Note: This bug is displayed in read-only format because the product is no longer active in Red Hat Bugzilla.

Bug 1733392

Summary: Galera split brained for a month unnoticed resulting in 2 data sets accessed by a production environment.
Product: Red Hat OpenStack Reporter: coldford <coldford>
Component: galeraAssignee: Damien Ciabrini <dciabrin>
Status: CLOSED NOTABUG QA Contact: nlevinki <nlevinki>
Severity: urgent Docs Contact:
Priority: urgent    
Version: 10.0 (Newton)CC: bdobreli, dvd, lmiccini, mbayer, pkovacs, rcernin
Target Milestone: ---Keywords: Triaged, ZStream
Target Release: ---   
Hardware: x86_64   
OS: Linux   
Whiteboard:
Fixed In Version: Doc Type: If docs needed, set a value
Doc Text:
Story Points: ---
Clone Of: Environment:
Last Closed: 2019-08-22 15:30:44 UTC Type: Bug
Regression: --- Mount Type: ---
Documentation: --- CRM:
Verified Versions: Category: ---
oVirt Team: --- RHEL 7.3 requirements from Atomic Host:
Cloudforms Team: --- Target Upstream Version:
Embargoed:

Description coldford@redhat.com 2019-07-25 23:40:43 UTC
Description of problem:

On 06/23 one controller node had a hardware issue requiring the node be removed from the cluster following https://access.redhat.com/solutions/3062611, Once the hardware issue was resolved the customer added the node back on 06/28. Unknown to the customer the galera was split brained however even today the pcs status and clustercheck reported healthy. Until today when the issue was discovered, revealing that for approximately ~30 days reads and writes were done to both clusters. This prompted reporting numerous issues including missing images, 50+ instances unable to start(turned out the related stacks had been deleted) 

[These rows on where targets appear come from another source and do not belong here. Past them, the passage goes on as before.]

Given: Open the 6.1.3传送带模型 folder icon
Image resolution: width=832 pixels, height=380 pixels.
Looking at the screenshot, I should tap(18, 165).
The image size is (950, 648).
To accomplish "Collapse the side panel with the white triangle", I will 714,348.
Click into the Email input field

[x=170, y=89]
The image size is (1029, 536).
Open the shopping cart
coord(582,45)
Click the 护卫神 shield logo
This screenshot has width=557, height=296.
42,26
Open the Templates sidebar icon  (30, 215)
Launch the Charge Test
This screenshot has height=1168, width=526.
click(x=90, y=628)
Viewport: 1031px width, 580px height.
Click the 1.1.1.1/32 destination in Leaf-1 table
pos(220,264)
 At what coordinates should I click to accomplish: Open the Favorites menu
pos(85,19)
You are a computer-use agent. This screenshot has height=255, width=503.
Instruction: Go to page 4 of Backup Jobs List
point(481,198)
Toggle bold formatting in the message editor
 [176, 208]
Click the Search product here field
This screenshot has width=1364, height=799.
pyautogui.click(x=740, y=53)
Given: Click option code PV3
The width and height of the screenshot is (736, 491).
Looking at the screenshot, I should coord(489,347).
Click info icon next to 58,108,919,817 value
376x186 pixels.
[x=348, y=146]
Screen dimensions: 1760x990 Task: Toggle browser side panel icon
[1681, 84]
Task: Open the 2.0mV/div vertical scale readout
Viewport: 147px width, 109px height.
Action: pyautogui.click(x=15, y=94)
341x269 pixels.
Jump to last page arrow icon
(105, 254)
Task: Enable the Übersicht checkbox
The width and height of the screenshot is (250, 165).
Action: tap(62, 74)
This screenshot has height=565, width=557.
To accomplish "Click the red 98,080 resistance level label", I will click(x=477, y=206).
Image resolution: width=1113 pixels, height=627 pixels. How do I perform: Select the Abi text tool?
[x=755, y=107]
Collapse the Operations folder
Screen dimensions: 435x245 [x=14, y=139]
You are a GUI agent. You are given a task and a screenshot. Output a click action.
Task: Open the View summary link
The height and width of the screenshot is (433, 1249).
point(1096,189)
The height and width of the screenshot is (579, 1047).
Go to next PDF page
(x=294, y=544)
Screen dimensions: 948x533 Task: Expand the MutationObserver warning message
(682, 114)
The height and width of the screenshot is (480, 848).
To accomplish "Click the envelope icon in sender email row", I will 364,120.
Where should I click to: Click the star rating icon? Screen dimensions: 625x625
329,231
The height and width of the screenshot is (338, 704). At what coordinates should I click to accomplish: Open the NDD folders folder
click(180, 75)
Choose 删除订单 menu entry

Version-Release number of selected component (if applicable):

RHOSP 10

How reproducible:

CONTROLLERS 0/1
MariaDB [glance]> select * from images where name like '%bnc_nc_v1.0.2%'\G
*************************** 1. row ***************************
id: 77e1b61e-9f25-4177-89b6-b1ee2a0c4be1
name: bnc_nc_v1.0.2
size: 2456223744
status: active
is_public: 0
created_at: 2019-07-10 22:23:25
updated_at: 2019-07-10 22:24:27
deleted_at: NULL
deleted: 0
disk_format: qcow2
container_format: bare
checksum: 130d7c1da262e89d8748ff6d61f07911
owner: 3b00ee7a0cf44455830b073067a261ad
min_disk: 0
min_ram: 0
protected: 0
virtual_size: NULL
1 row in set (5.32 sec)

CONTROLLERS 2

MariaDB [glance]> select * from images where name like '%bnc_nc_v1.0.2%'\G
Empty set (0.75 sec)

We need the database differences reviewed and merged into a single dataset.

Additional info:
We put controller 2 into standby to limit further drift but now resources written to that set are now being reported as missing.